Le haut Moyen Age avait repris les interdits de l’Ancien Testament. Désormais, le corps est diabolisé, en dépit de sursauts au XIIIe siècle, comme celui de Thomas d'Aquin pour qui le plaisir dans l’acte sexuel est licite.
Face à cette oppression morale , nous dit encore Le Goff( interview de l’auteur par Dominique Simonnet, l'Express du 6/5/2003), la société médiévale réagit par le rire, la comédie, la dérision ...Les gens de cette époque craignaient moins la mort que leur destin posthume. Certes, se déchaînent souvent la famine, la peste et la guerre, celle-ci d'ailleurs contenue par l'Eglise.
Mais la musique et la danse font descendre le Paradis sur terre. "L'univers médiéval est un univers de musique, de chant. Il promeut l’orgue, invente la polyphonie."

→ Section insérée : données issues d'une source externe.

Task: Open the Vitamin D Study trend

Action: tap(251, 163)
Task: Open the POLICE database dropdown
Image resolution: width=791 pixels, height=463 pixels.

Pour notre éminent médiéviste, l’humanisme n’a pas attendu la Renaissance. Il affirme même que que cette période là est particulièrement vivante et fondamentale dans notre société d’aujourd’hui. “Je suis certain qu'elle influencera encore fortement notre futur."
D’ailleurs, le centre de gravité du christianisme ne se trouve plus en Europe. L'auteur admet que le XXe siècle est celui des jeunesses, de l’expansion, des avancées, avec, en contrepoint,celui des totalitarismes, des violences des injustices d'une gravité hélas proportionnelle à l'accroissement de nos capacités.
Belle critique! 8 étoiles

Quelle belle critique, Macréon! Le Moyen-Age est une période fascinante qu'on étudie de plus en plus et en laquelle on découvre mille trésors inattendus. Loin d'être la période sombre dont on parle, le Moyen-Age est plein de petites lumières qui exploseront lors de la Renaissance.